- **Task instructions**:
Please return every line from the entries that has the string "agent" in it.

Segment Start: Dataset excerpts

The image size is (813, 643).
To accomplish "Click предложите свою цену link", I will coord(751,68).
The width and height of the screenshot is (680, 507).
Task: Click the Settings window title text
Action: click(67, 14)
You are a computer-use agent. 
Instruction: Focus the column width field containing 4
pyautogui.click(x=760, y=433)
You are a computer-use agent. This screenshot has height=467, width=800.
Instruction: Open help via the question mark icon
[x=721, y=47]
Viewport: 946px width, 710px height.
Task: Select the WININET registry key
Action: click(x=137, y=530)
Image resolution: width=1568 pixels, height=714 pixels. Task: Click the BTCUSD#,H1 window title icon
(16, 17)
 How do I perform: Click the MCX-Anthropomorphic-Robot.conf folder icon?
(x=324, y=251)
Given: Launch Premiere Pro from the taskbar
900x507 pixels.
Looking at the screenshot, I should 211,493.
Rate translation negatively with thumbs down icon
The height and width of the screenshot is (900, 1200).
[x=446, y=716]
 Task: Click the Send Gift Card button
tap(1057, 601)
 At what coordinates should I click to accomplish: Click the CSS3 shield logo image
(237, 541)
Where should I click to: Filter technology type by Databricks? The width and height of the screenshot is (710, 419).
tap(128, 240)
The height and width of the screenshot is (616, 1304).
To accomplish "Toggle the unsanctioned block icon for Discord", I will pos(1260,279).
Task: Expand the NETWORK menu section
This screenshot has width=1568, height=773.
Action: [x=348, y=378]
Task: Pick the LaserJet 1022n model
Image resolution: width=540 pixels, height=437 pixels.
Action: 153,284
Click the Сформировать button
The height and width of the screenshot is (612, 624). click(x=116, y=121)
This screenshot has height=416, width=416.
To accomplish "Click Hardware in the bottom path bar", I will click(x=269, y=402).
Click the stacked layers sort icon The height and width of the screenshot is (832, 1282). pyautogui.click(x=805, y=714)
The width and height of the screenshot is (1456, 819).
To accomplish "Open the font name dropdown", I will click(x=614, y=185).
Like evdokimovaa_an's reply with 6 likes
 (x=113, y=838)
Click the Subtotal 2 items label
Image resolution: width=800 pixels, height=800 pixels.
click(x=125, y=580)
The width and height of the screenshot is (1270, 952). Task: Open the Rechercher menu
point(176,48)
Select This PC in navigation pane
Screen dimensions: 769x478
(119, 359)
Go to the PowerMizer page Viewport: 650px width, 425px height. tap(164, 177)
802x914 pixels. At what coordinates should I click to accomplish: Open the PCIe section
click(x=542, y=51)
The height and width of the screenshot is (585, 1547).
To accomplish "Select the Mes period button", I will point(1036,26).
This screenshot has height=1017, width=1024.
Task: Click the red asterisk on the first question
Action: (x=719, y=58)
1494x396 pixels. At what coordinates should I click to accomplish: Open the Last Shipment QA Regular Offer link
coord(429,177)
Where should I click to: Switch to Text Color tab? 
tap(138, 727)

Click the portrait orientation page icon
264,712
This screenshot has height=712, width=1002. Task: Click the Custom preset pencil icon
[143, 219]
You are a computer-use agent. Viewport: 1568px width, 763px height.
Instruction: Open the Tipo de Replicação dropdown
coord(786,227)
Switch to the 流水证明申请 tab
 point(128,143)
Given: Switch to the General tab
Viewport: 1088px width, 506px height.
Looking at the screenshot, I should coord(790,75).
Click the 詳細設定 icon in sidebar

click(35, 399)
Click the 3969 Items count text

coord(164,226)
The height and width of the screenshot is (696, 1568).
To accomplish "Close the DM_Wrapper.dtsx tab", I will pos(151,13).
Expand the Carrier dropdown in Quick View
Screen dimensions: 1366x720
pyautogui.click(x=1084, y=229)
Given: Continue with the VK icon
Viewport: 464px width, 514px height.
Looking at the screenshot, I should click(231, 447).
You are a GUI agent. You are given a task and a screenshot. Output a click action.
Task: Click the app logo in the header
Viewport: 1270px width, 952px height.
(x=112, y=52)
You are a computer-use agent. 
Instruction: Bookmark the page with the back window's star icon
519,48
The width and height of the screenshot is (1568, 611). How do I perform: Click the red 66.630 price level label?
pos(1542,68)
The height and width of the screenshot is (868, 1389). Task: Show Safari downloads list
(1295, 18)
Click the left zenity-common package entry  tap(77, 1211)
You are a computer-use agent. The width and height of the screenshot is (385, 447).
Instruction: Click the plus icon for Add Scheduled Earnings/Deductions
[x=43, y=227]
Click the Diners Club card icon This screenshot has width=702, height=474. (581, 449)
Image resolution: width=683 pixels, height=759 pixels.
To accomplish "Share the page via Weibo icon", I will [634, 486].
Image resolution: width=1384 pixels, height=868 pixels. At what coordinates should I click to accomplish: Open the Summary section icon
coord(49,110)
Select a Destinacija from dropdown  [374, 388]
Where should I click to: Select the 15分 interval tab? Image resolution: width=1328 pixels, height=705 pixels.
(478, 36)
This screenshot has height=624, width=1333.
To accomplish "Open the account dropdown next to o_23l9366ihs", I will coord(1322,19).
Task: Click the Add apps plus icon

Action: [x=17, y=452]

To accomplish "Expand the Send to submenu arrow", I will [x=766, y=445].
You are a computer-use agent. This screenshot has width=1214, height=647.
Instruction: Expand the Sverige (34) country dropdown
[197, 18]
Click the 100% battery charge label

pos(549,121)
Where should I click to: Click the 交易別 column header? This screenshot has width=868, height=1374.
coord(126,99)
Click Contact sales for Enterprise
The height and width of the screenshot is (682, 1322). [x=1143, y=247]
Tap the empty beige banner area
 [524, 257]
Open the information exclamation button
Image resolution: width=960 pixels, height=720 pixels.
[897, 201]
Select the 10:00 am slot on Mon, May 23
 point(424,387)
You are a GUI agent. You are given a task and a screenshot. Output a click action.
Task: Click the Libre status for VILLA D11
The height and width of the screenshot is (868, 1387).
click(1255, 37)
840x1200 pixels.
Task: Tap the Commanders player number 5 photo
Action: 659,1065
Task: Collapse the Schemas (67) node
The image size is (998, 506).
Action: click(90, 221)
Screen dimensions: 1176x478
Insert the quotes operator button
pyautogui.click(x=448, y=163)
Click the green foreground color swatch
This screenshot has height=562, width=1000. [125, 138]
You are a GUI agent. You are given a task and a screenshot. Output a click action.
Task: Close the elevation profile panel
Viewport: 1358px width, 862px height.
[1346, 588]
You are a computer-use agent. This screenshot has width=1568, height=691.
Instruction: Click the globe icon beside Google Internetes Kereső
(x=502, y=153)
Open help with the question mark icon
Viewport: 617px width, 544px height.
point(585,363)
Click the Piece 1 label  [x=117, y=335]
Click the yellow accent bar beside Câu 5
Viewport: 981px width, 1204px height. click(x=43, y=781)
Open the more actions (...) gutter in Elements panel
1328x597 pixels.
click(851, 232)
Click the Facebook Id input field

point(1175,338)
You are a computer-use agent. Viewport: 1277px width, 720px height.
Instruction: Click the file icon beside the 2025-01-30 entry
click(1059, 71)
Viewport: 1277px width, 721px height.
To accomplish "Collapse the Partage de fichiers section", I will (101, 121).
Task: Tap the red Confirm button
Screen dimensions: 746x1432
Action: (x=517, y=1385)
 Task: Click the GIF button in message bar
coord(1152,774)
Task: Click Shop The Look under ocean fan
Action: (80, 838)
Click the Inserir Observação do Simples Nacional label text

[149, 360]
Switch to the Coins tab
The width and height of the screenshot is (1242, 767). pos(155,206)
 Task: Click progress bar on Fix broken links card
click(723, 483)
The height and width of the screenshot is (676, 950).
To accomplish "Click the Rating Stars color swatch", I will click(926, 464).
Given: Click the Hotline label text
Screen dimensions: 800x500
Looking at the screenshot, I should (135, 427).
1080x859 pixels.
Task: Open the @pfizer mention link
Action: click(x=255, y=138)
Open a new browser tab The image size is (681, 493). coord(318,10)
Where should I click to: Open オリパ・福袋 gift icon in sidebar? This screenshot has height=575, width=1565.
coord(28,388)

Segment End: Dataset excerpts

- **Exercise output**:
You are a computer-use agent. 
You are a computer-use agent. This screenshot has height=467, width=800.
You are a computer-use agent. Viewport: 1568px width, 763px height.
You are a GUI agent. You are given a task and a screenshot. Output a click action.
You are a computer-use agent. 
You are a computer-use agent. The width and height of the screenshot is (385, 447).
You are a computer-use agent. This screenshot has width=1214, height=647.
You are a GUI agent. You are given a task and a screenshot. Output a click action.
You are a GUI agent. You are given a task and a screenshot. Output a click action.
You are a computer-use agent. This screenshot has width=1568, height=691.
You are a computer-use agent. Viewport: 1277px width, 720px height.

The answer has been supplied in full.